Why I Want my Little Boy to Fail
Working in the public school setting the past several years has made me aware of many things:
- lunchroom food sucks (but if you get in good with the lunchroom ladies...they'll hook you up)
- schools are dirty...I wash my hands until they're cracked and chapped
- sneak in the women's bathroom...it is always cleaner
- parents don't want their children to fail
Let's talk about that last one today.
I want my little boy to grow up knowing some success and some failure. I want him to be familiar with achievement and disappointment. I do not want my child to grow up in a bubble, never knowing struggles and never hearing the word "no". I do not want my five-month-old to be raised like so many kids I know, thinking that life will be handed to him on a silver platter, that everyone deserves a trophy, and that everyone gets an "A".
That's not real life.
" I hope the test won't show that we have failed. But if it comes to that, we'd rather the test showed our failure than yours. We're rooting for the truth to win out in you. We couldn't possibly do otherwise. We don't just put up with our limitations; we celebrate them, and then go on to celebrate every strength, every triumph of the truth in you. We pray hard that it will all come together in your lives." 2 Corinthians 13:4-6
Failure opens up many opportunities for conversation.
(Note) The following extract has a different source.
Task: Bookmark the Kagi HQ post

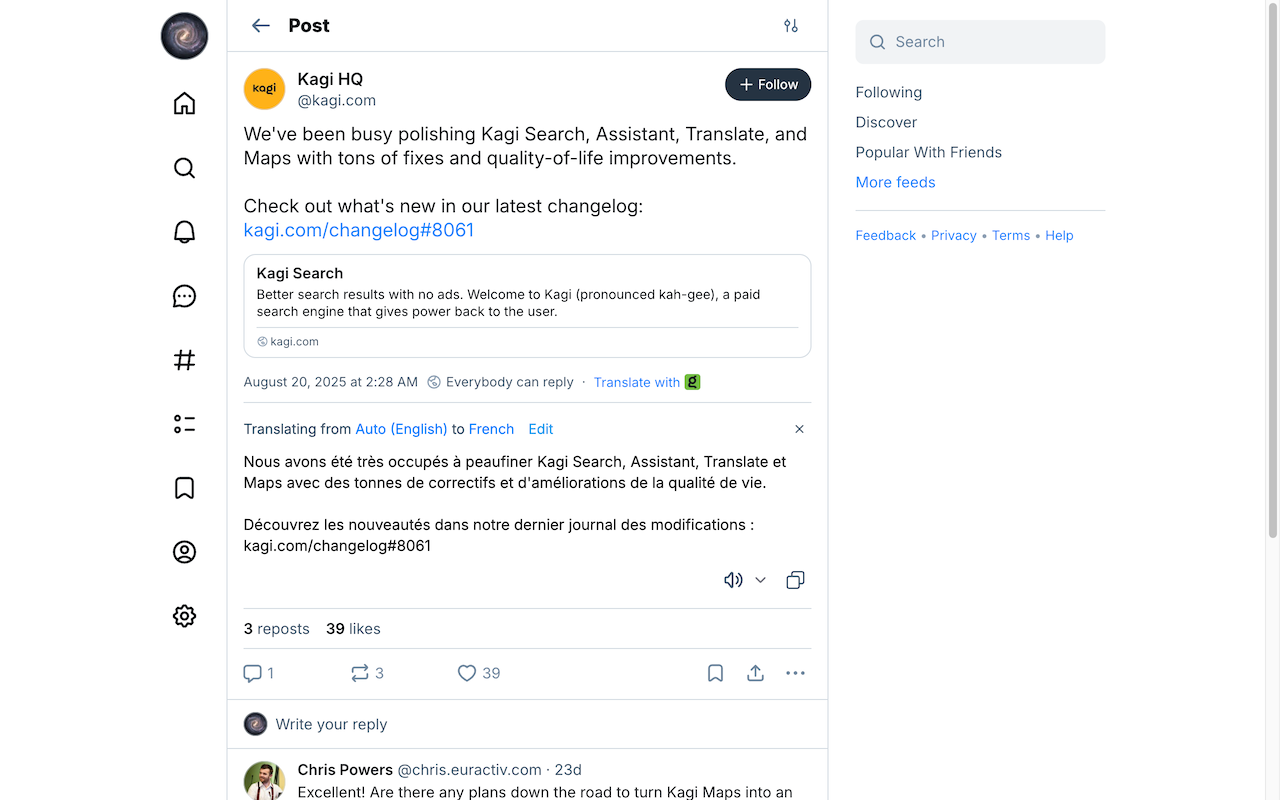Action: coord(715,673)
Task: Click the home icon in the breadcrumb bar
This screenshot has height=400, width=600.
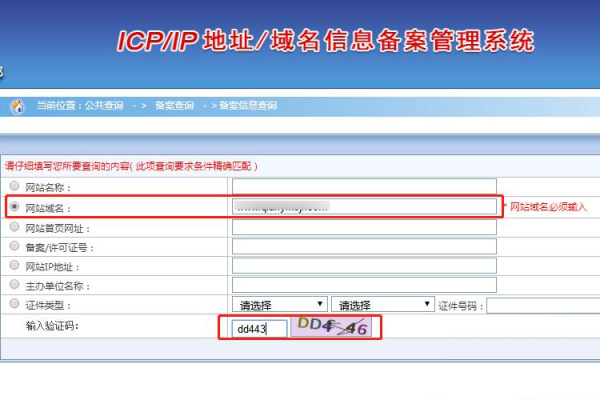Action: [x=17, y=106]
I think failure gives us more of a chance to talk than if we were always #WINNING at everything.
So how should we deal with failures? What do we do about shortcomings? How do we respond when those we care about miss the mark? When our imperfections become public knowledge...then what?
"Don't pick on people, jump on their failures, criticize their faults— unless, of course, you want the same treatment. That critical spirit has a way of boomeranging. It's easy to see a smudge on your neighbor's face and be oblivious to the ugly sneer on your own. Do you have the nerve to say, 'Let me wash your face for you,' when your own face is distorted by contempt? It's this whole traveling road-show mentality all over again, playing a holier-than-thou part instead of just living your part. Wipe that ugly sneer off your own face, and you might be fit to offer a washcloth to your neighbor." Matthew 7:1-3
- Acknowledge a failure. The truth will set you free.
- Give grace once the shortcoming has been recognized. A spoonful of sugar helps the medicine go down.